• Exercise details: According to the Neil Fanning profile below, in what year was he named Employee of the Year at the theme park where he performed?

- Born: 12 April 1967 (age 59) Brisbane, Queensland, Australia
- Occupations: Actor; stuntman; safety supervisor;
- Years active: 1991–present
- Children: 3

= Neil Fanning =

Australian actor (born 1967)

Neil Fanning (born 12 April 1967) is an Australian actor, stuntman and safety supervisor. He is best known for performing the voice of the lead character Scooby-Doo in the movies Scooby-Doo and Scooby-Doo 2: Monsters Unleashed. Neil's entertainment career has spanned over 30 years performing live shows and over 50 movie, television and commercial roles.

==Career==
Beginning as an opening day entertainer in June 1991, Neil continued to perform for 14 years in the highly successful and #1 rated attraction the Police Academy Stunt Show at Warner Bros. Movie World on the Gold Coast in Queensland, Australia and was the theme park's Employee of the Year in 1997. Neil was the Manager of the Police Academy Stunt Show for many years and represented Warner Bros. Movie World internationally performing shows in Asia. Neil was nominated as Australia's International Performer of the Year at the 1998 International Theme Parks Awards in the USA.

• Data segment:

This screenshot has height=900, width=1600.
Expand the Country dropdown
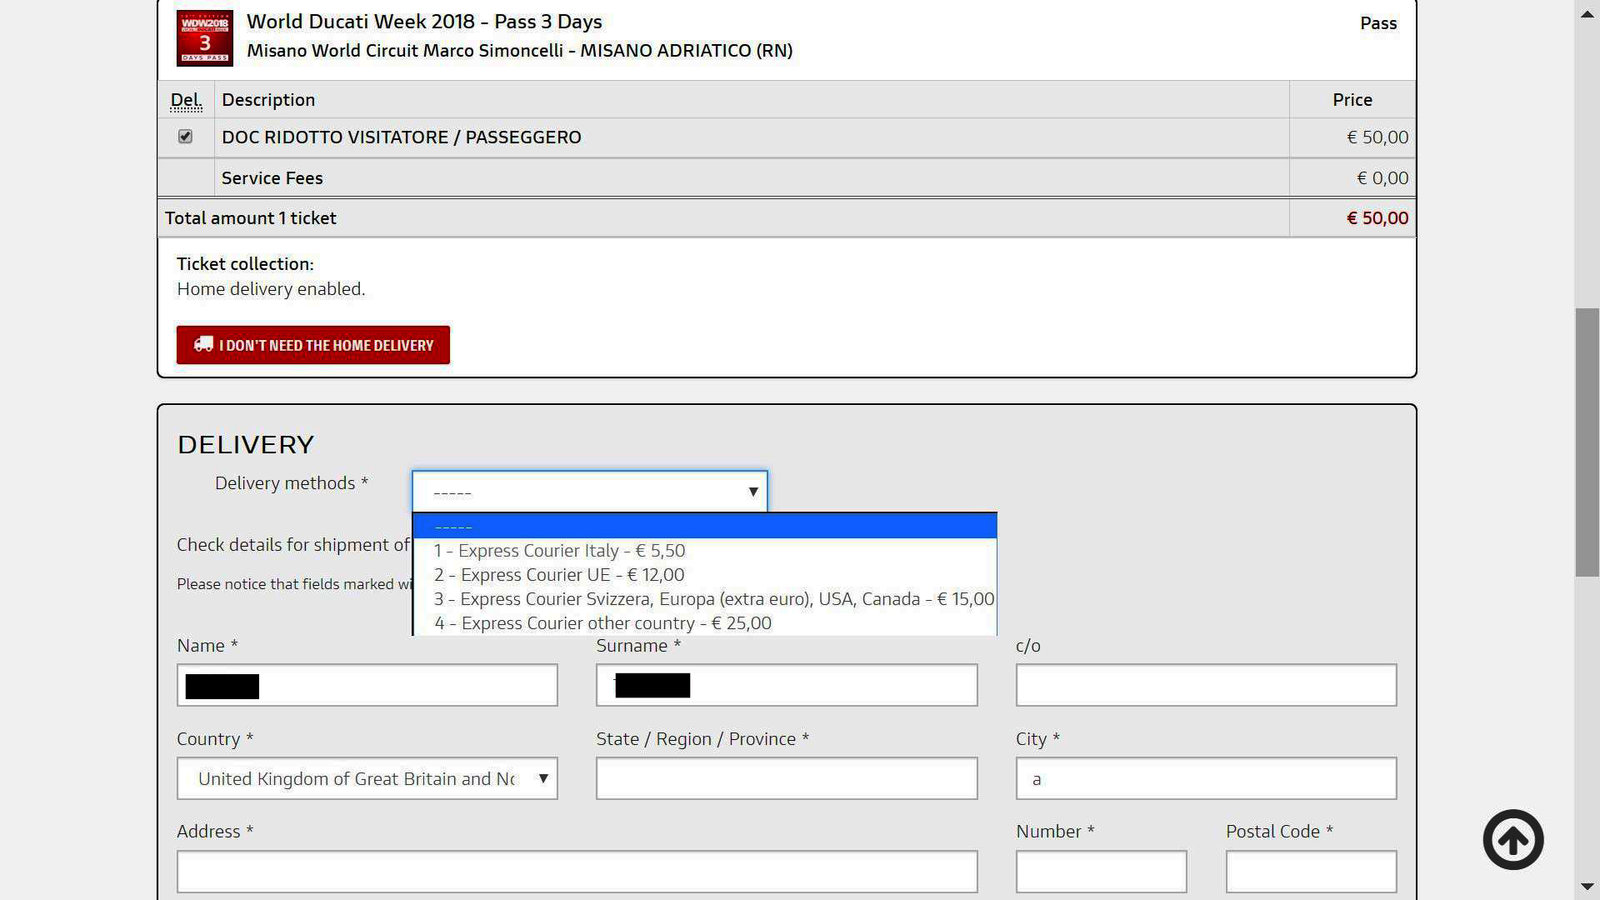(x=367, y=779)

• Answer to this problem: 1997